Opolszczyzna: Przepełnione domy dziecka
– Do naszego domu dziecka skierowanych przez sądy jest dwoje dzieci, nie mamy jednak wolnych miejsc – mówi dyrektor domu dziecka przy ulicy Powstańców Śląskich Lidia Kaczyńska-Pampuch.
- Trudno mi powiedzieć czy wynika to z specyfiki tego roku. W chwili kiedy asystenci rodzinni zaczęli pracować z rodzinami powinni rozwiązać ten problem. Te osoby pracują z rodziną, wspólnie wypracowują zmiany. Miejmy nadzieję, że w przyszłym roku odwróci się ta niekorzystna tendencja – dodaje Kaczyńska-Pampuch.
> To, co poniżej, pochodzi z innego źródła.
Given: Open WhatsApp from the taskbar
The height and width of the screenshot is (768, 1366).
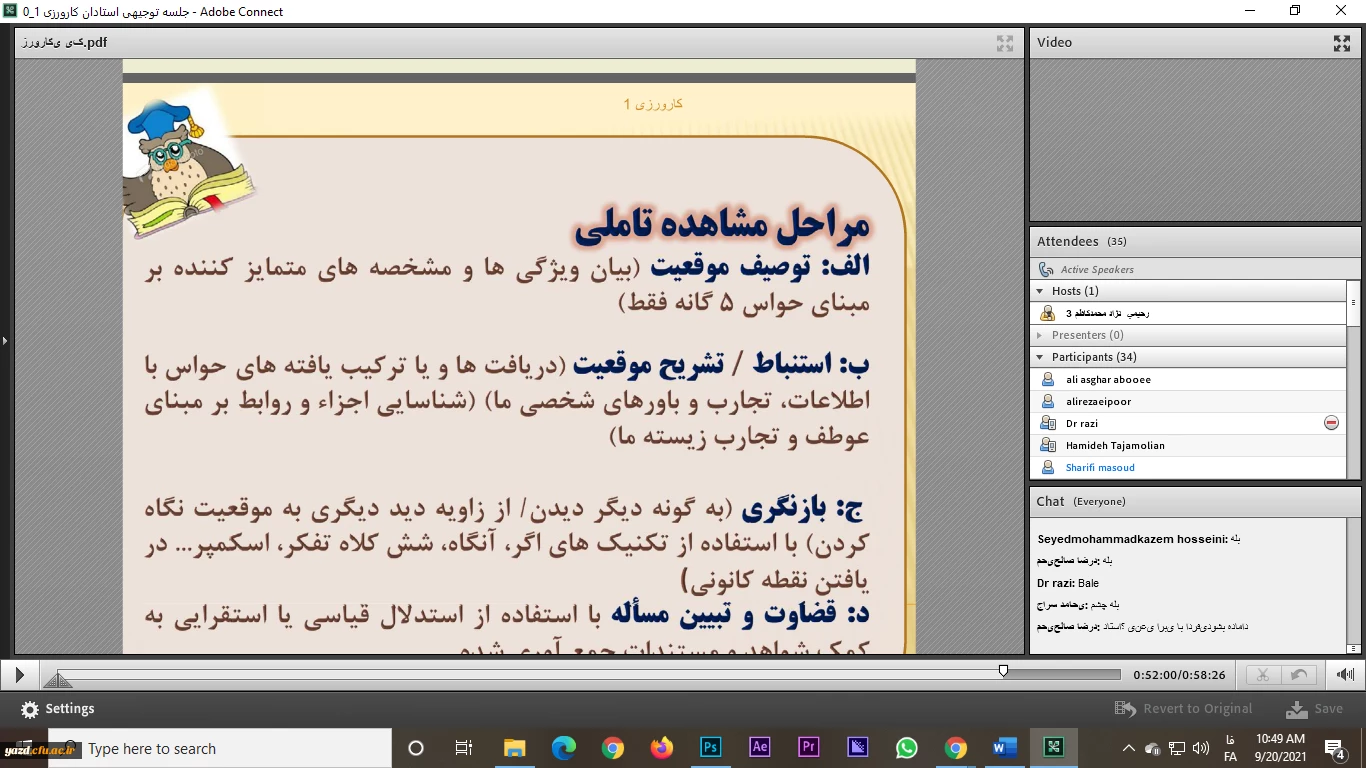Looking at the screenshot, I should pyautogui.click(x=906, y=748).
Przypomnijmy, reforma która obowiązuje od kilku lat w Polsce dąży do całkowitej likwidacji domów dziecka. Dziś zmniejszono liczbę dzieci przebywających w placówkach do 30 osób. – W przyszłości powinny powstać tzw. mieszkania chronione, ale problem jest z realizacją pomysłu - Lidia Kaczyńska-Pampuch.
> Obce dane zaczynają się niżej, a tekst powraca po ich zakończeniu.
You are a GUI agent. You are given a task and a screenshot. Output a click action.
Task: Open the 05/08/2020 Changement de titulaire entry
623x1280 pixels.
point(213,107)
- Idea jest taka, aby likwidować domy dziecka, nastawienie jest na to, żeby było więcej form rodzinnych. Prawda jednak jest taka, że domy dziecka są przepełnione – dodaje Lidia Kaczyńska-Pampuch.
Przypomnijmy, w Opolu domy dziecka znajdują się przy ulicy Powstańców Śląskich i ulicy Dambonia. W powiecie opolskim: w Turawie, Tarnowie Opolskim i Chmielowicach. W stolicy regionu funkcjonują również mieszkanie w których starsze dzieci usamodzielniają się.